When incomplete code is posted with a question, the answer is pretty much
always in the code not posted. Check through the code you left out of your
post for packratted references.
<http://mindprod.com/jgloss/sscce.html>
<http://mindprod.com/jgloss/packratting.html>

Signature
Lew
Mark Space - 17 Mar 2008 16:50 GMT
> So I am on the lookout for a memory leak, however, I can’t find it. The
> preprocessing method basically does the following (suppose the inFile
> and the treeFile are given Files):
More likely you have an error in the code and the tree is growing to the
size of the entire file.
Do you have access to a profiler? Most profilers also annalyze garbage
collection too. Each object that survives garbage collection gets
marked as one "generation" older by the gc, so the trick is to look for
objects which survive many generations.
If you don't have a good debugger/profiler, get one. It's basically
required for any serious development work.

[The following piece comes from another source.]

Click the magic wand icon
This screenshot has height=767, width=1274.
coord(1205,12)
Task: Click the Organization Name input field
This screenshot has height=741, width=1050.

The profiler that comes with
NetBeans 6 is excellent, and it's trivial to import an existing project
into NetBeans. Give it a shot.
Hendrik Maryns - 17 Mar 2008 19:14 GMT
Mark Space schreef:
>> So I am on the lookout for a memory leak, however, I can’t find it.
>> The preprocessing method basically does the following (suppose the
[quoted text clipped - 12 lines]
> NetBeans 6 is excellent, and it's trivial to import an existing project
> into NetBeans. Give it a shot.
I use Eclipse, and installed TPTP, but it’s a PITA, I didn’t get it
running. Maybe I really should give NetBeans another try. However, the
answer of Zig was right on the spot, so no more need for now.
Thanks anyway, H.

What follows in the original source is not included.